In 3 short months, we took a product from an idea and a few notes into an automated platform that does some pretty nifty things from a few different perspectives and stands to be rather disruptive to a market that still looks like the world runs on windows 98. Now that I am coming up for a little air I thought I’d detail a bit about the process, startup life during covid, and general tips, tricks, hacks, ideas, philosophies, and reasonings that lead from an idea to a working product and some of the steps to get there.

When I design systems I like to begin with the idea – what are we trying to accomplish. I have to view the project from as many perspectives of the user as I can muster both internal and external. The idea should be something simple “Automate Tax work” a building block to build out of. If your system is comprised entirely of tiny blocks dedicated to automating tax work then when you finish building something those same properties (and others) should emerge from the finished system. This is how nature operates and how our perception of reality is formed so the benchmarks out there indicate the method works!

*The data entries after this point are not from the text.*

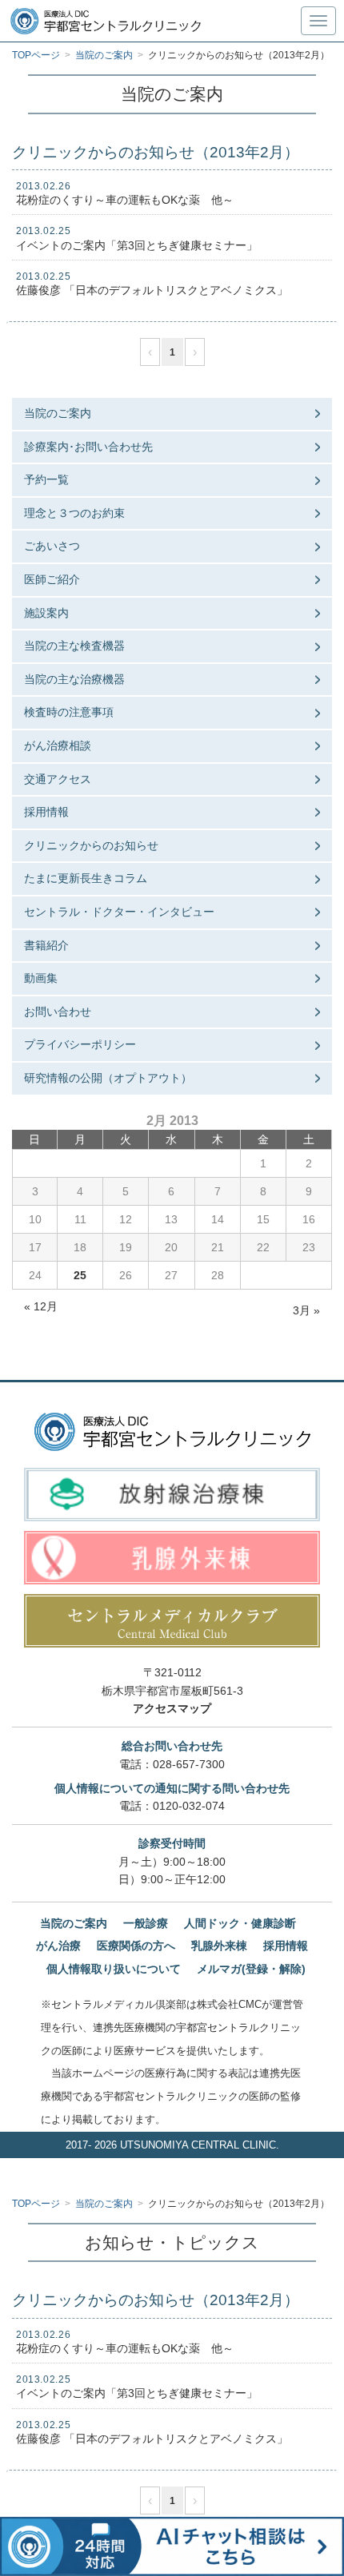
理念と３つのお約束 (74, 513)
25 (80, 1275)
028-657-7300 (189, 1764)
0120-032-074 (189, 1805)
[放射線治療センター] (172, 1494)
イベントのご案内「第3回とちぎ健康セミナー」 (137, 245)
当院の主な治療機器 (74, 679)
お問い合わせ (57, 1011)
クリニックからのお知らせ (91, 845)
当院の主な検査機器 (74, 645)
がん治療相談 (57, 745)
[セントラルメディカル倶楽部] (172, 1621)
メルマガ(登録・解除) (251, 1968)
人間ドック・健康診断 (240, 1923)
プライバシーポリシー (80, 1044)
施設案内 (46, 612)
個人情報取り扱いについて (113, 1968)
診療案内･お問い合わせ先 (88, 446)
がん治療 (58, 1945)
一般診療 (145, 1923)
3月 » (306, 1310)
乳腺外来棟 (219, 1945)
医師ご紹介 (52, 579)
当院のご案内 (57, 413)
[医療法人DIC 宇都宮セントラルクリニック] (172, 1432)
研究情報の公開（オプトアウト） (108, 1077)
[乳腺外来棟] (172, 1557)
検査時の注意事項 (69, 712)
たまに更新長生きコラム (85, 878)
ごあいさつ (52, 545)
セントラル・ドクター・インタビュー (119, 911)
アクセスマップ (172, 1708)
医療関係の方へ (136, 1945)
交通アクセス (57, 779)
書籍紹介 (46, 945)
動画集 (41, 978)
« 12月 (41, 1306)
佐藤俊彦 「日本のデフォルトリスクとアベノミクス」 (152, 290)
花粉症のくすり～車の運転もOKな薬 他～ (125, 199)
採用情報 (46, 811)
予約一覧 (46, 479)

After the idea is clear and simple the process is to set the scope – what sort of rules are going to confine our system – what sort of software do we have to use, what sort of interface are customers used to, what other products are doing, does the market place any bounds, regulations, etc. You likely won’t know them all, but having an idea of what sort of barriers you are going to encounter during the process allows for better planning, fewer revisions, and a faster product development cycle.

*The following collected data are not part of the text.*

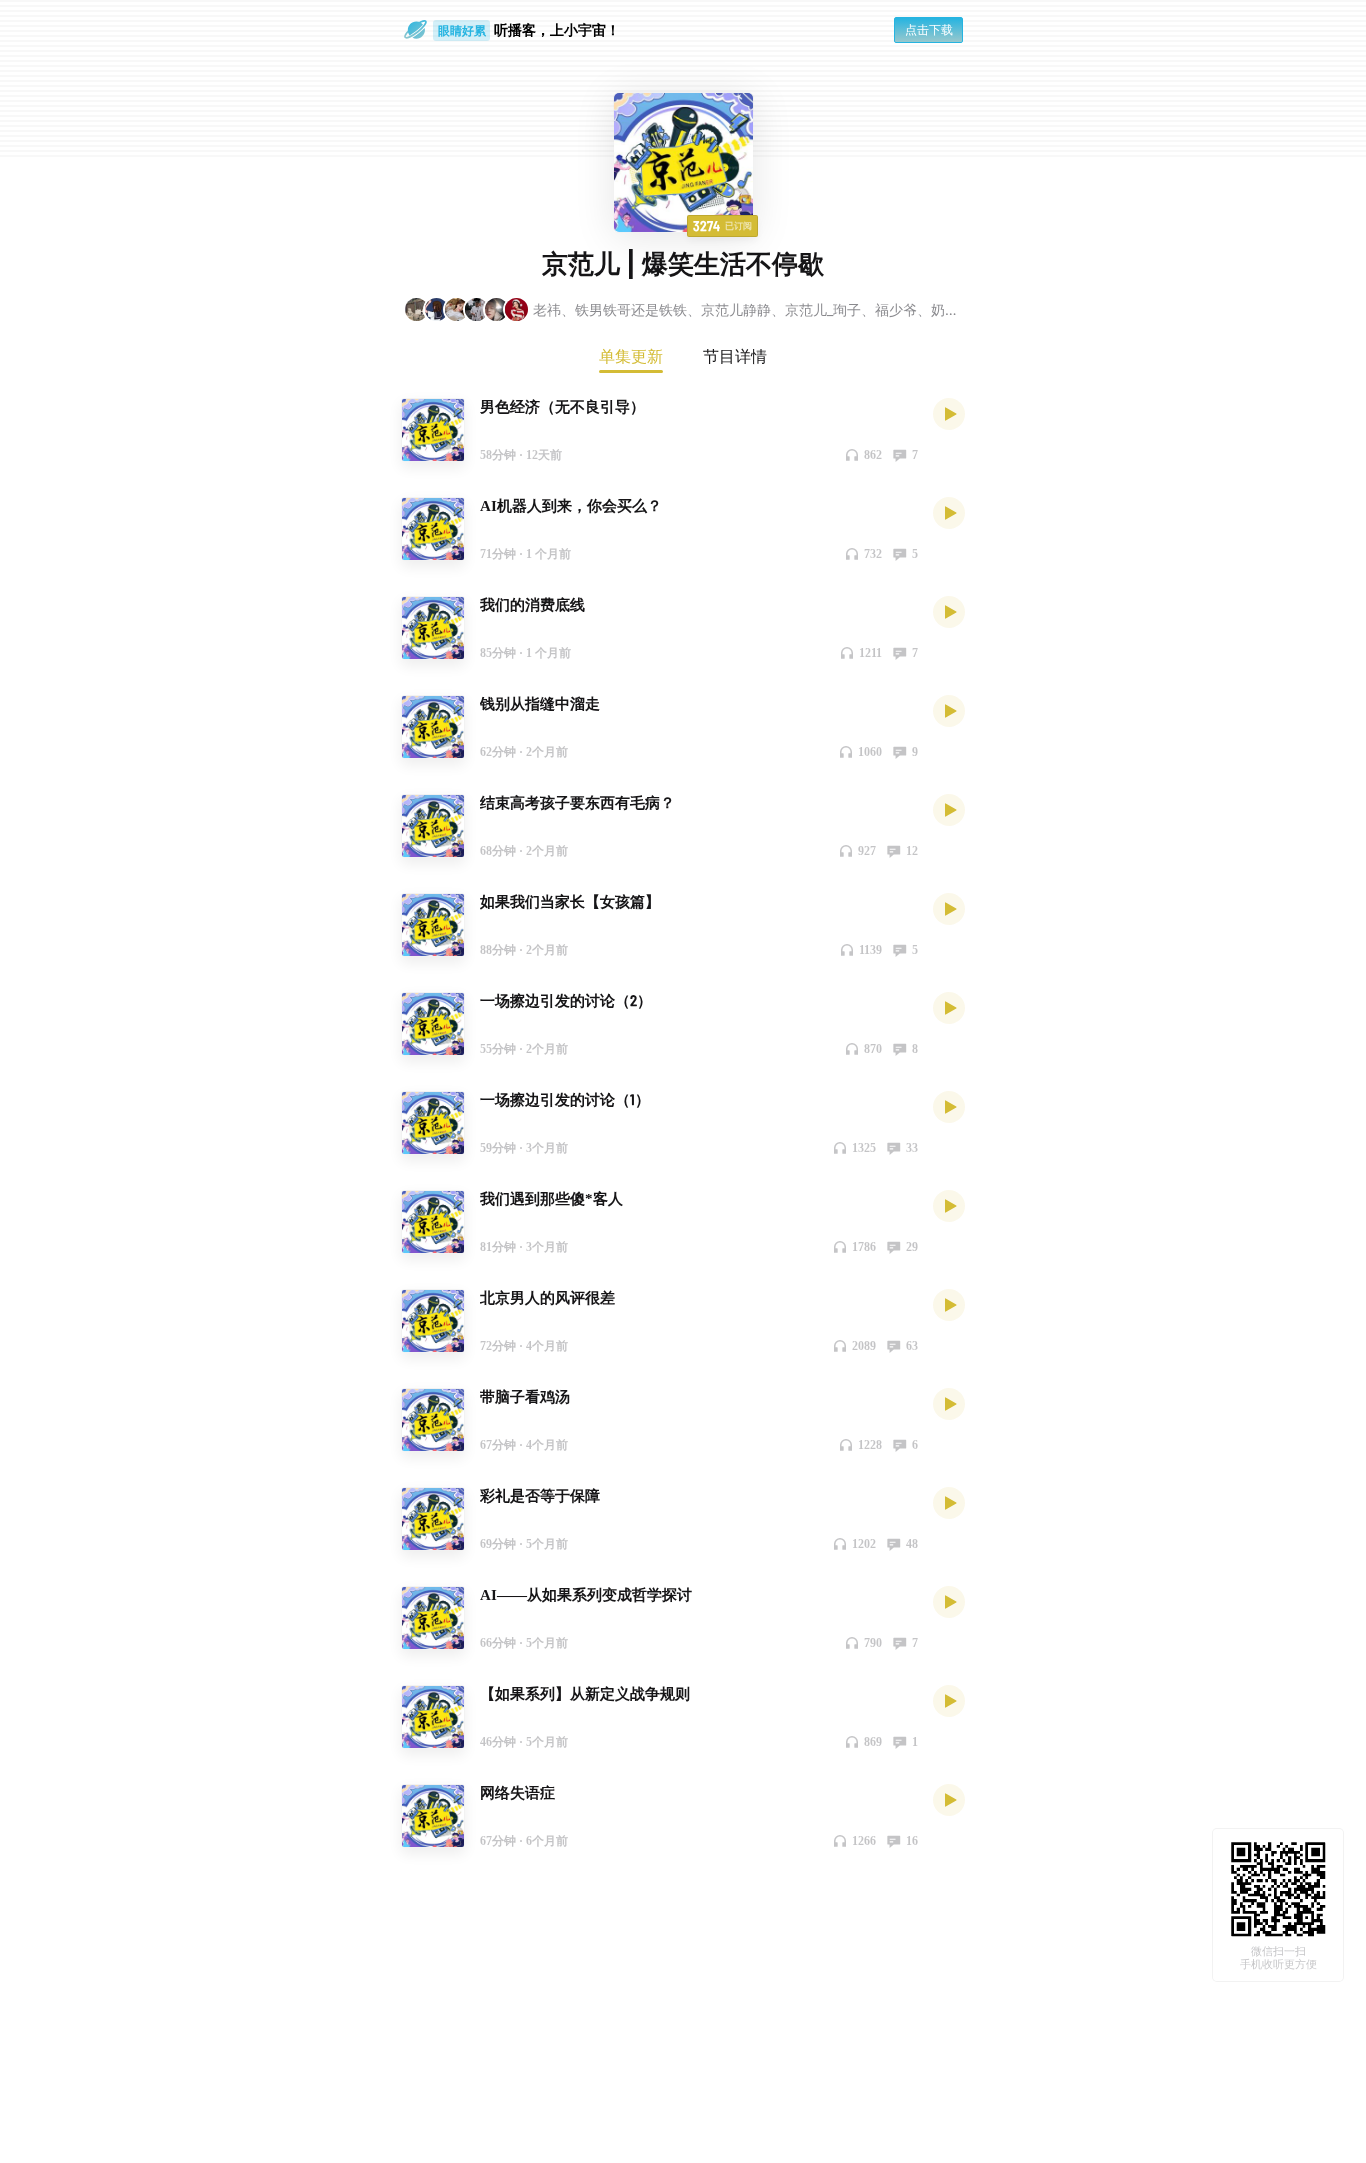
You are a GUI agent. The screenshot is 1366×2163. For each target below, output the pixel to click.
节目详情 (735, 356)
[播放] (949, 413)
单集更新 (631, 356)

So now the stage is set we’ve defined the terrain and we know the destination now to walk the path – but wait, we’re making the path as we go.

This step of the process I find will define a product, what is our process?

For me, this decision is always easy – I have 20+ years of a litany of skills and know I can develop an MVP solo – it won’t be some work of gorgeous elegance, but it won’t crap out at the first sign of mud either. If you are a technical co-founder or aspiring to be, this is the wheelhouse you want to inhabit. Why? Even if you can put the spit and polish on something your job as the technical co-founder is blazing the trail, not making it look pretty for people to follow you. This process when viewed from above will look like a river moving through the land moving this way and that with thousands of little tributaries branching out (dead ends, not right nows, maybe laters) with the overall path of the river itself representing the system being developed.

Using natural systems as inspiration isn’t exactly new hat, but I find it often overlooked for the flavor of the month acronym, some holy grail 1 stop language, and endless wireframes. Why is there often a disconnect between your technical people and non – especially in startup land? Because there is often a disconnect from reality – we focus so much on the esoteric ideas of our roles that we forget they aren’t so complex – perhaps there is an onus in society that drives this behavior, but as trailblazers, it becomes part of our job description to find the path of least resistance and remove what clutter we can so the waters flow (that’s cash for those of you who have had too much metaphor).

At this stage, the mind will churn and stacks, implementations, off-the-shelf, open-source, and proprietary solutions will begin to mingle and a solution to the problem we just created begins to take shape. Time to do some work and begin building the foundations of your system. Start broad, use off the shelf, and open source as much as possible even if a future iteration will re-write the functionality. Aim to be custom coding as little as possible in the beginning – even if your meta power is super coding you will still bend the knee to the almighty copy & paste find & replace. There is a saturation limit here that will vary depending on your project. Plugging in 120 different libraries may be fine for a prototype, but you should probably refactor the idea for an MVP.

Solving this equation efficiently and elegantly is what defines a technical co-founder and can often directly impact the success of any startup.